8. At the time of framing of charges in accordance with the provisions of section 245, Criminal Procedure Code, the Magistrate is required to consider the evidence adduced on behalf of the complainant and its quality that if tile same is un-rebutted it would be sufficient for warranting conviction of the accused. If the order passed by trial Court reveals that it has not considered the evidence of the witnesses then it may be said that the Magistrate in light of the aforesaid touch stone of law and committed illegality on framing of charge for offence under section 494, Criminal Procedure Code, and therefore, such order is illegal Kishore Kumar Sarva v. Smt. Vineshwari Sahu and another, 2000(3) Crimes 474 (CHHT).

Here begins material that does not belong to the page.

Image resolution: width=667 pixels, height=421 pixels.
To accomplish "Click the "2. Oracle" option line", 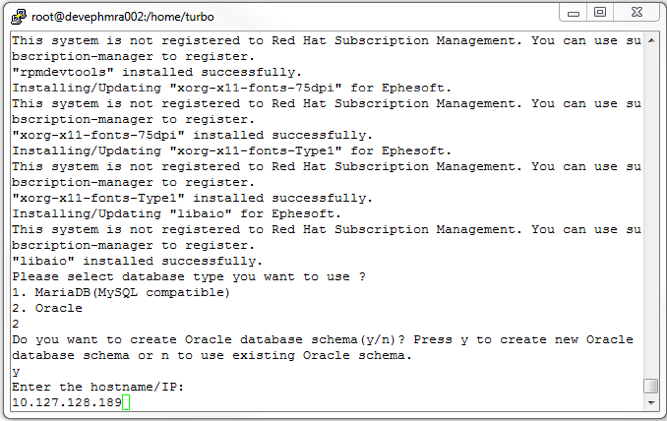I will (x=45, y=308).
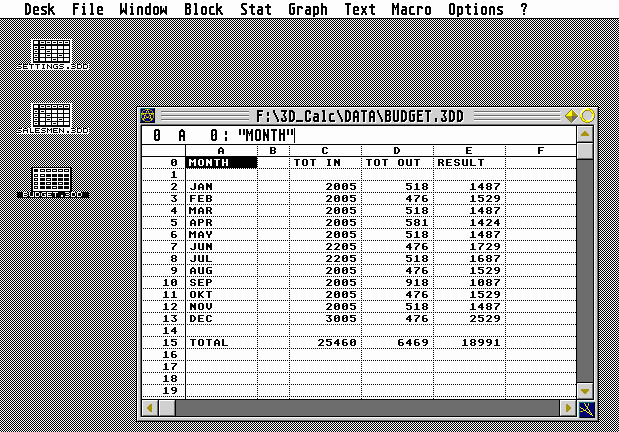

This implies that if any document has been produced during cross-examination of prosecution witnesses, the same has to be considered. 9. In this case immediately after the inspection made by the competent authority, some correspondences were made between the complainant and the in-charge of the Centre. The photographs were sent to the competent authority to show that all the requirements of the Act was duly complied with and the declaration on form-`F' was also signed by the present applicant if such documents are produced during cross-examination of the prosecution witnesses they are to be taken into consideration because they go to the root of the matter and falsify the case of the complainant. In this view of the matter in my considered opinion, the learned Additional Sessions Judge failed to appreciate the facts and law in the criminal revision filed by the present applicant, in light of the above established principles of law. Accordingly this application deserves to be allowed and hereby allowed. 10. The order passed by learned Additional Sessions Judge is set aside. The matter is remanded back to the learned Additional Sessions Judge with direction to reconsider the material available on record and all the documents produced by the defence during cross-examination of the prosecution witnesses and the reply given by the prosecution witnesses thereunder. After due consideration, the learned Additional Sessions Judge is directed to again pass an order giving full reasons for the conclusion drawn by him. 11. With aforesaid directions and observations, this application stands disposed of. 12. Certified copy as per rules.